From the embassy, he led the horde against police and intelligence police facilities in the neighborhood, rifled their storerooms and with the stolen guns started marching on central Cairo shouting their intention of installing a caliphate in Egypt by force of arms.
This went beyond the line the Supreme Military Council rulers were ready to tolerate. Hundreds of Islamic hotheads were sent back to prison and Hosni Mubarak's emergency laws restored, eight months after they were repealed as one of the signal achievements of the Tahrir Square revolution which ousted him.
The most recent updates indicate, however, that the generals shied away from re-arresting the El Zomers and they are still on the loose.


Erdogan misses the train in another Arab Revolt


The caliphate concept recurred during the Cairo visit of another Islamic figure, Turkish Prime Minister Tayyip Erdogan.
As he descended from the plane Monday, September 12, he was rushed by Egyptian Muslim Brotherhood adherents and Salafis seeking to treat his arrival as the first cornerstone of a contemporary Islamic caliphate under the Erdogan aegis.
“Egypt and Turkey are one," they shouted – only stopped by security forces from hoisting him on their shoulders in delight over his strong anti-Israel verbiage.
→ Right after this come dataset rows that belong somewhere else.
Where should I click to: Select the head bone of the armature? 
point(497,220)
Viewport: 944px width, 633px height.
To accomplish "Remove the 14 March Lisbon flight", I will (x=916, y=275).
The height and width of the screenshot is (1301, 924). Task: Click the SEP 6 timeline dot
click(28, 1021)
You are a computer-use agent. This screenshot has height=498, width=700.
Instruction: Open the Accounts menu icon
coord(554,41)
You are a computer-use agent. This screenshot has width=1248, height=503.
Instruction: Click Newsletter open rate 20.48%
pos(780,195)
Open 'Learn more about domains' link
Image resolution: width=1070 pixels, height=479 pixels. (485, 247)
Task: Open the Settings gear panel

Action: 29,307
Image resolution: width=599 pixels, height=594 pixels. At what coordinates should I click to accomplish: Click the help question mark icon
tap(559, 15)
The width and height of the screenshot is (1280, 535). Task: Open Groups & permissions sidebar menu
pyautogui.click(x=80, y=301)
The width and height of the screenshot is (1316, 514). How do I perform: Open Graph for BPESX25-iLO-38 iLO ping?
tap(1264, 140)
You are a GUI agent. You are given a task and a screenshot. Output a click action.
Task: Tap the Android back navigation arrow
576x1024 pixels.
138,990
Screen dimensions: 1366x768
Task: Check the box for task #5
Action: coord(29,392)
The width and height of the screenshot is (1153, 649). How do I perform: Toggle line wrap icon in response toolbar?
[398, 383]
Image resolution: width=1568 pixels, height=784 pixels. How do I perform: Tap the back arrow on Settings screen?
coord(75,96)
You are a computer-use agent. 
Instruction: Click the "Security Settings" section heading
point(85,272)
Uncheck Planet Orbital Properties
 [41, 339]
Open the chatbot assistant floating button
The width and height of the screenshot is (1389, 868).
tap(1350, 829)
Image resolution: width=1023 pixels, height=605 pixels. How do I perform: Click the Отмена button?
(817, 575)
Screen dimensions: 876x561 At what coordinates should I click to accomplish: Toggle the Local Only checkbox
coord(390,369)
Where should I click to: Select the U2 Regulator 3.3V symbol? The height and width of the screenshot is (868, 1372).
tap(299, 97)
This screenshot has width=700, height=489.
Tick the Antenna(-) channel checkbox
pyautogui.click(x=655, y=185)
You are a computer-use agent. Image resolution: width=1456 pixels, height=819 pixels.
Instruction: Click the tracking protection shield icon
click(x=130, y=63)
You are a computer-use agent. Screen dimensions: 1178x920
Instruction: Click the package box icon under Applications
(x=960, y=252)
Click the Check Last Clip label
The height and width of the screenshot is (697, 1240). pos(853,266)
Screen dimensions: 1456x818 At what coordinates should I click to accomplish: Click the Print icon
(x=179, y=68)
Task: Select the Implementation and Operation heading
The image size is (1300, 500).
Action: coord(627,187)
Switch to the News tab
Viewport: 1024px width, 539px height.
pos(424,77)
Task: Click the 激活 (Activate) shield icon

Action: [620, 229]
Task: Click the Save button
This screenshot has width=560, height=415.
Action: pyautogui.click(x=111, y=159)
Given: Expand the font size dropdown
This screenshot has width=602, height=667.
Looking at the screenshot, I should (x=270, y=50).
A few trailed the Turkish prime minister wherever he went, hailing him as the new Ṣalaḥ ad-Din (better known in the west as Saladin 1138 – 1193, first Sultan of Egypt and Syria adulated by Muslims for defeating the European Crusaders and extending Islamic sway over Mesopotamia, Kurdistan, Hejaz in Saudi Arabia and Yemen).
At all his meetings, Erdogan talked down at his hosts as well as the Arab League foreign ministers who had invited him to their meeting, presenting himself as the role model for Egyptians to emulate as an ultra-Muslim leader whose ability to administer a modern country was second to none. He urged Egypt to allow Ankara to guide its steps in establishing a secular state that respects all religions.
What Egypt needed, said Erdogan, was better management of human resources, more attention to education, improved management of financial resources and the eradication of corruption.
The Turkish leader, by his patronizing attitude, succeeded in infuriating not only Egypt's military rulers but even the Muslim Brotherhood who were united for once by resentment of the foreign visitor.
Both slammed his interference in their domestic affairs, while the Brothers decided that if the best he can offer is a secular state, he is not the Saladin they want.